- [課題の目的]:
読解文を読んで、次の問いに答えなさい。
1. 筆者の住んでいる所では、夕方まで空はどんな様子だったか。
2. 筆者は月の写真を何で撮ったか。
3. 筆者が調べて見つけた昔話は、何に出てくる話か。

- [読解文]:
____________
明日を生きる多発性骨髄腫患者の日常

元大学教員が綴るこれまでの経過と現在 。なお、入院と本格治療の経験については、00から34あたりまでをお読みください。 。

明日を生きる多発性骨髄腫患者の日常139 名月とうさぎ、そしておはぎ

こんにちは。

 

皆さん、中秋の名月はご覧になりましたか? 私の住んでいる所では、夕方まで分厚い雲が空を覆っていたので半ばあきらめていたのですが、夜半頃にすっきりと晴れあがり、写真のような月を見ることができました。スマホで撮ったのであまり鮮明ではありませんが、ご容赦ください。


ところで、ある程度以上の年齢の方なら、「月」といえば「ウサギ」という連想がすぐに浮かんでくると思いますが、この両者ってどのように関係しているか、ご存じですか?

もちろん、月のクレーターの影の形がウサギの餅つきのように見える、という話もありますが、本当に古代の人々はあの影からウサギの姿を思い描いたのだろうか、と思って、少し調べてみたところ、これをさらに遡るような昔話が出てきました。それは今昔物語に出てくる次のようなお話です。
____________
保存したデータ項目:
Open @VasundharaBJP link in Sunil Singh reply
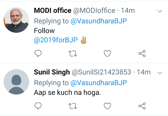Image resolution: width=168 pixels, height=116 pixels. click(x=99, y=83)
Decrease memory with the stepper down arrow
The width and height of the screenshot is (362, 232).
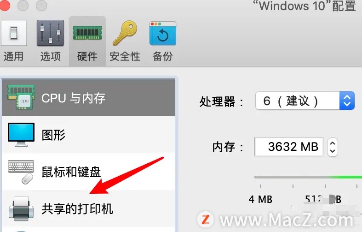[x=333, y=151]
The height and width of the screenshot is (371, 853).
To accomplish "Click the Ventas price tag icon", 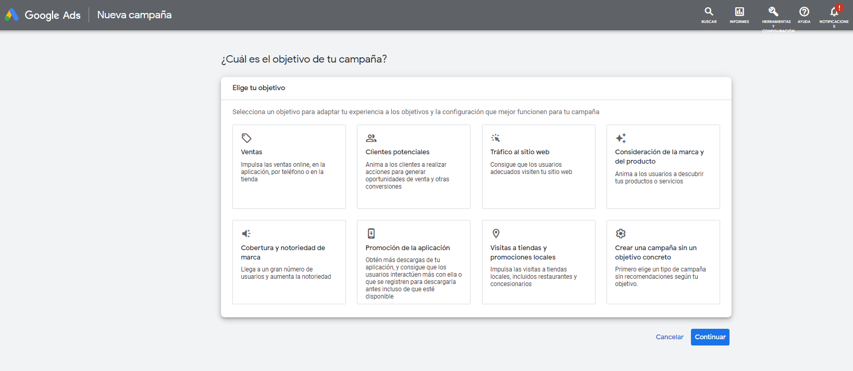I will (246, 138).
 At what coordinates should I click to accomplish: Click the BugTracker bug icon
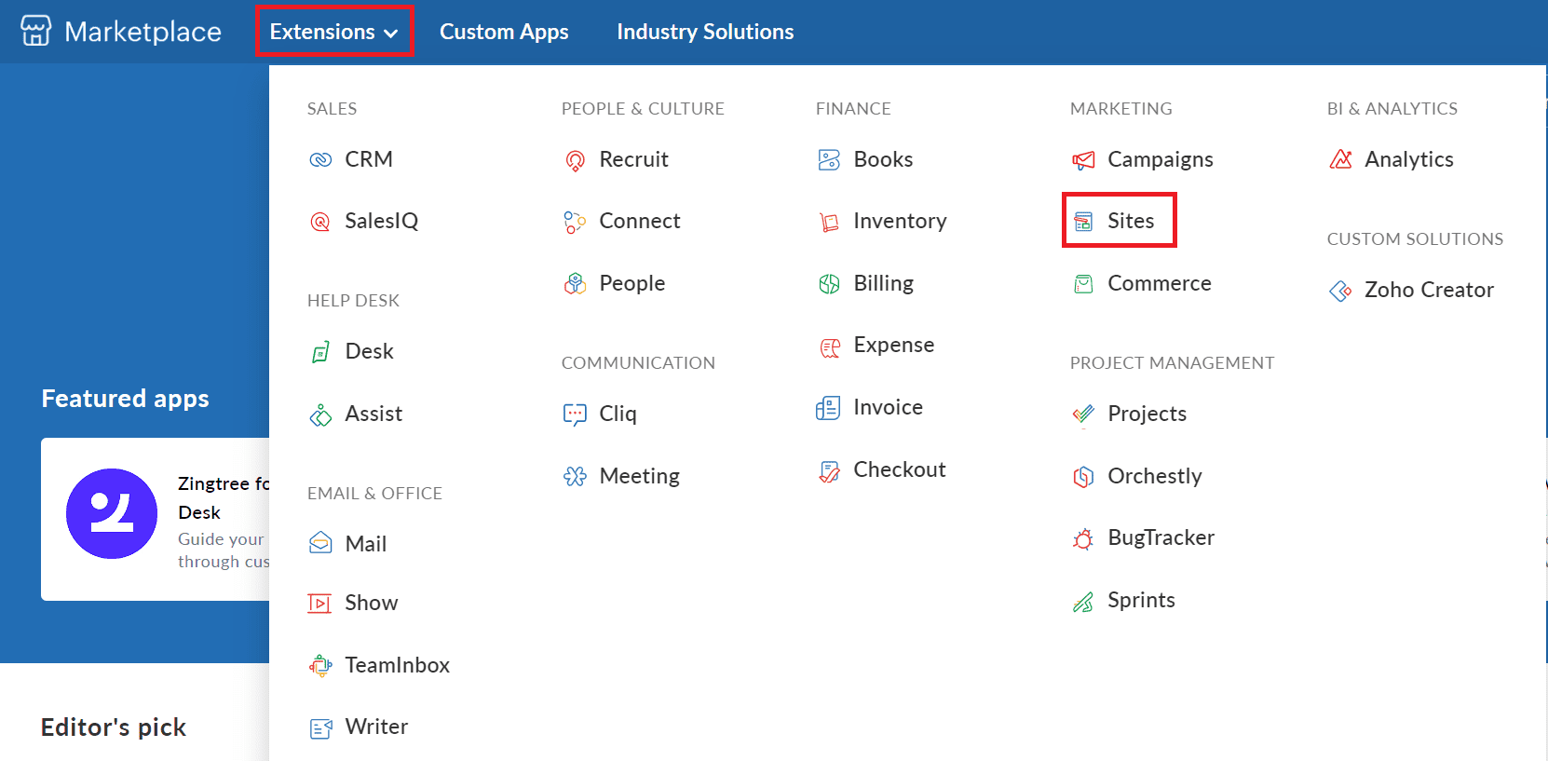click(x=1083, y=538)
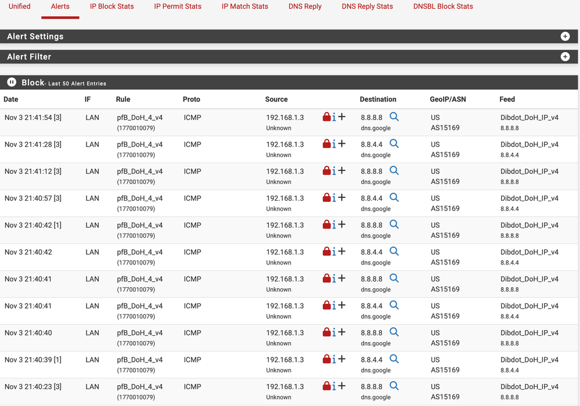Screen dimensions: 580x406
Task: Click the Alert Settings header title
Action: (x=35, y=37)
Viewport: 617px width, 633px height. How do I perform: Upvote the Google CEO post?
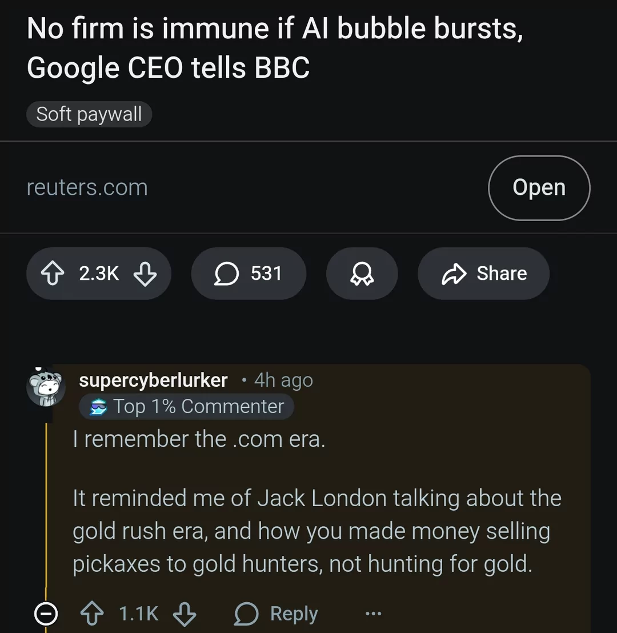pos(53,274)
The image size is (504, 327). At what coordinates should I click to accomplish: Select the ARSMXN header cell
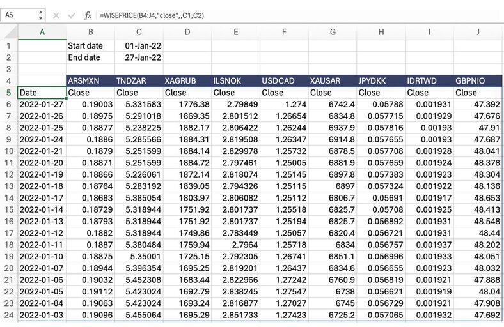pos(90,81)
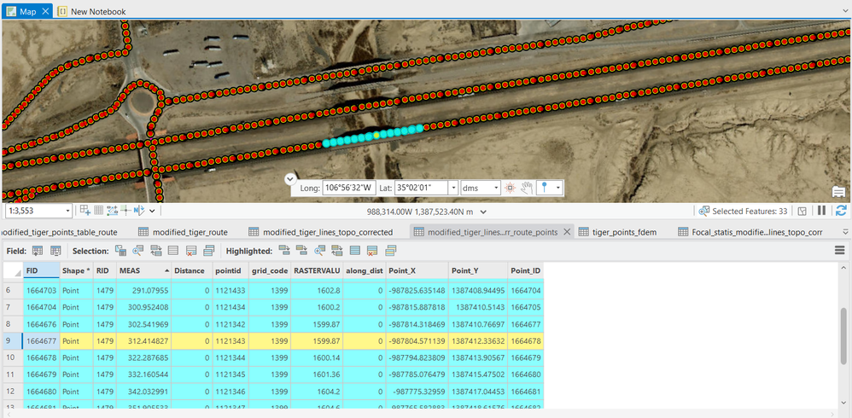Viewport: 852px width, 418px height.
Task: Toggle the pan hand tool in coordinate bar
Action: click(x=528, y=188)
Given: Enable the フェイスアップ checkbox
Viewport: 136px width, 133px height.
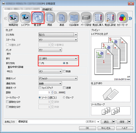Looking at the screenshot, I should (40, 88).
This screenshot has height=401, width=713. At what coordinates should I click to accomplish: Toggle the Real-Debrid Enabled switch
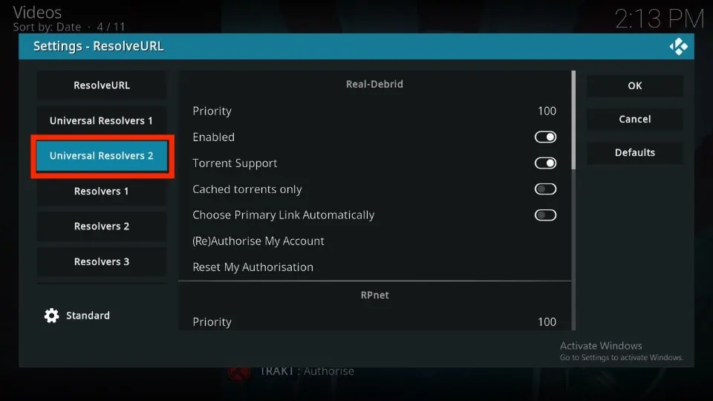coord(545,137)
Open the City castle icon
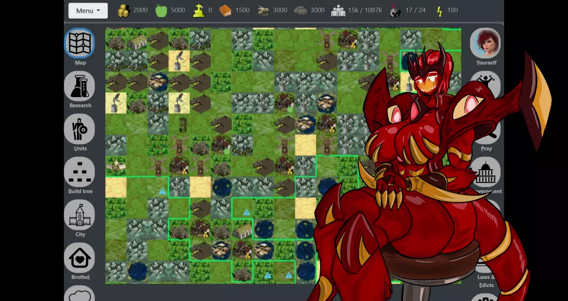 click(80, 215)
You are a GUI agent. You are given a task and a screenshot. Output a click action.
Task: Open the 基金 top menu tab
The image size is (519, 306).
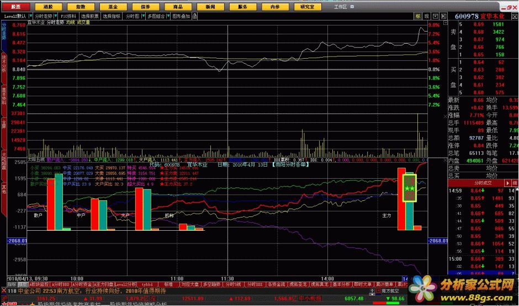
____________
- [この課題の解答]:
1. 分厚い雲が空を覆っていた。
2. スマホ。
3. 今昔物語。